Jus Suffragii was the official journal of the International Woman Suffrage Alliance, published monthly from 1906 to 1924.

==History==
The International Woman Suffrage Alliance (IWSA), now called the International Alliance of Women, was formed in 1904 in Germany, Berlin, by a group of prominent suffragists from many countries. The IWSA established Jus Suffragii, the official journal of the organisation, in 1906. Its title translates from Latin to "The Right of Suffrage".

The journal published news about the progress of the women's suffrage around the world, in addition to news about various other women's issues, including women leaders, women working in male-dominated fields, women's and children's health, marriage and divorce law, prostitution, women's education, maternity benefits, working conditions and the age of consent. It was published in English in London, and in French in Geneva. Each issue cost 4 pence in the United Kingdom, 4 marks in Germany, or 4 francs in France.

++++++++

## Prompt
In the passage on Jus Suffragii, where was the journal published and in which languages? The lines that follow were taken from a separate source.

## Given data

++++++++

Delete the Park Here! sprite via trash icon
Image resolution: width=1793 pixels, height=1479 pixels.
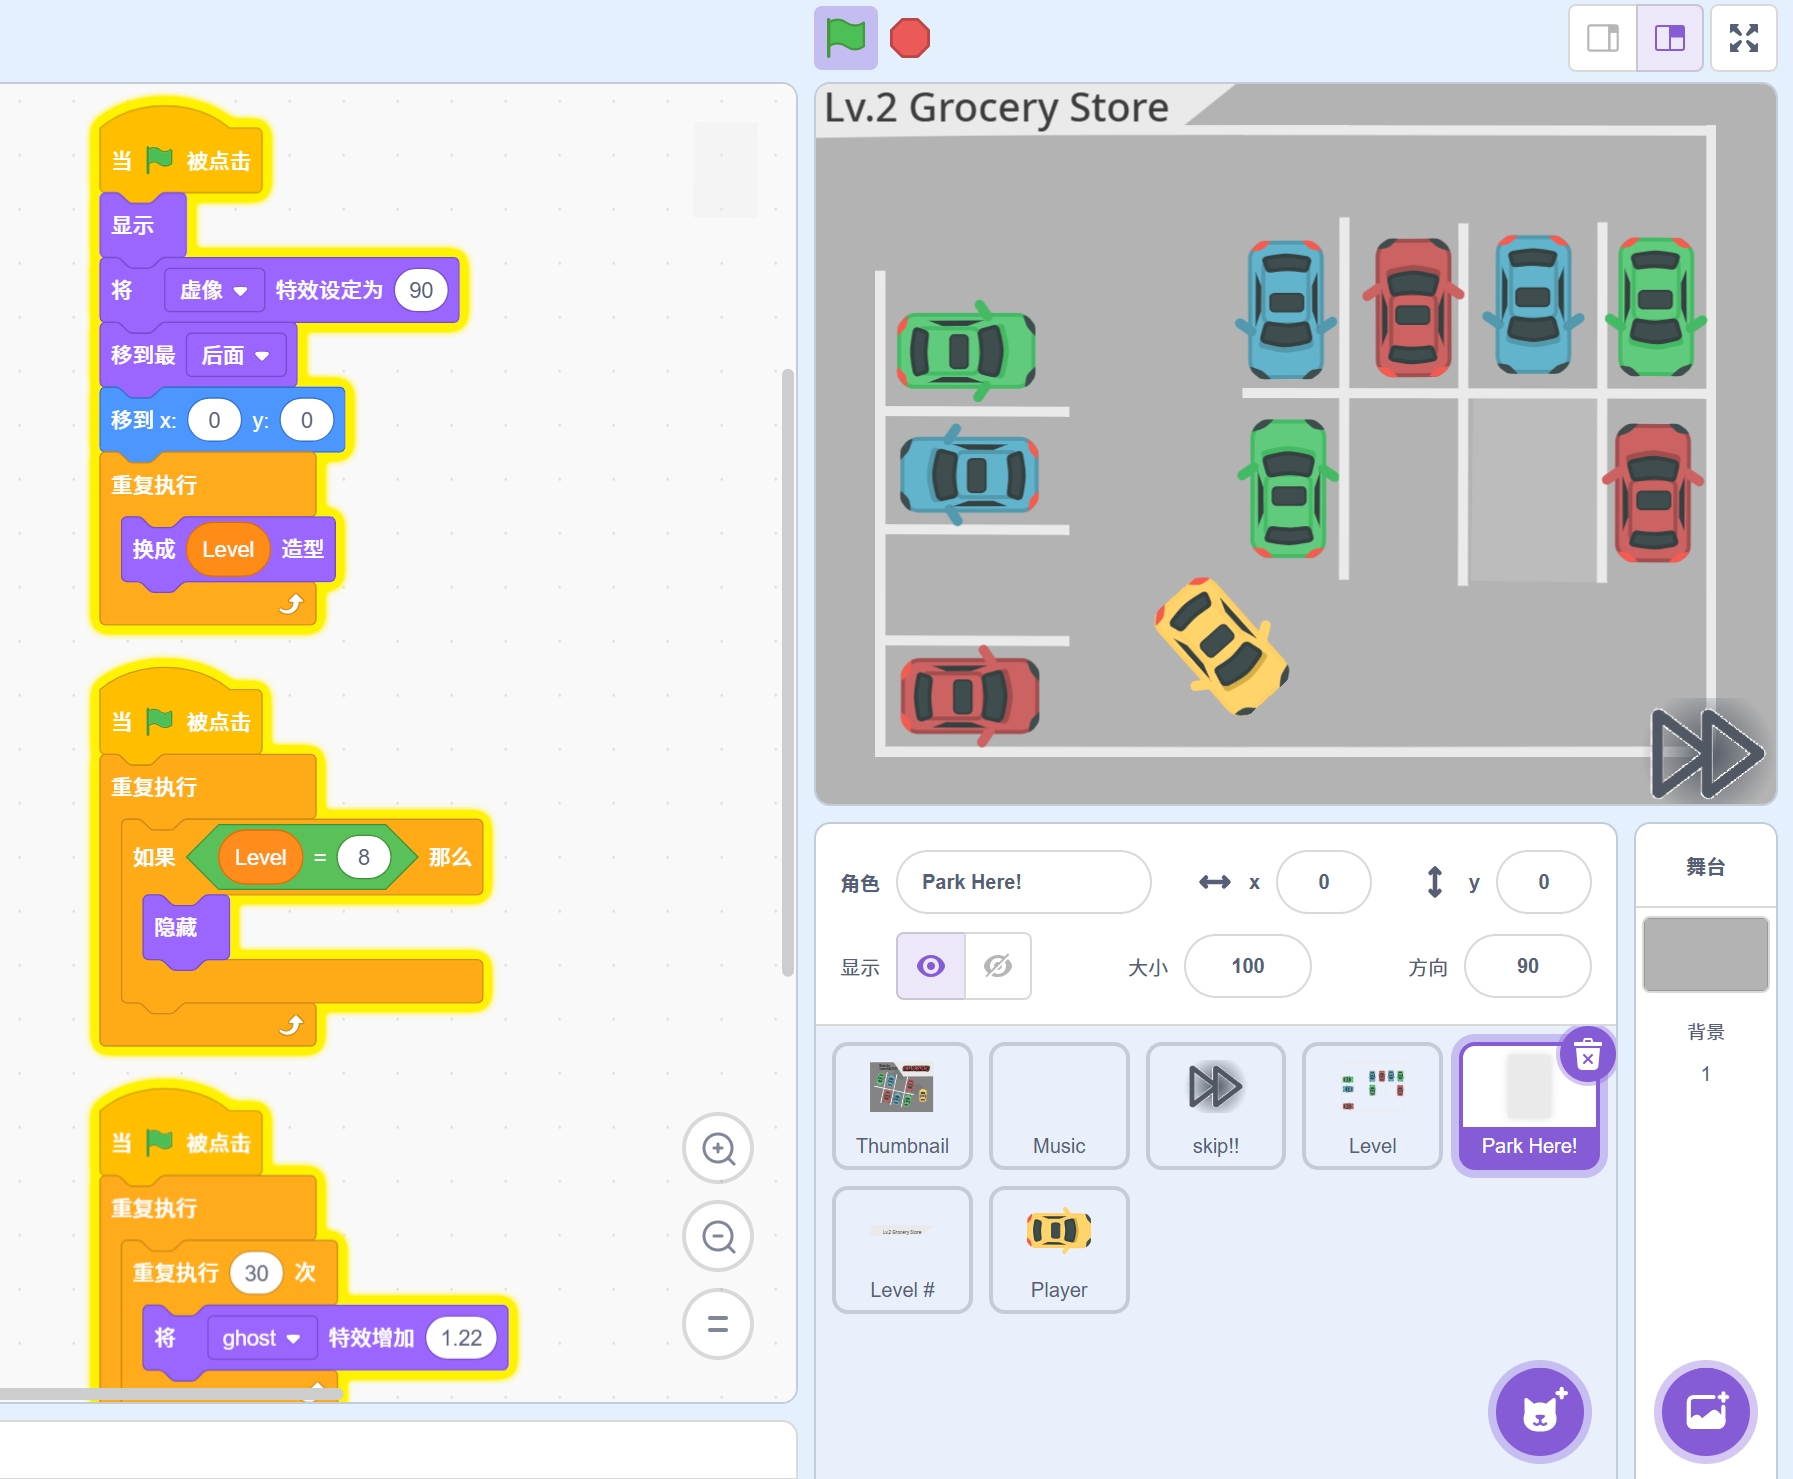[x=1587, y=1055]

++++++++

## Task answer
It was published in English in London and in French in Geneva.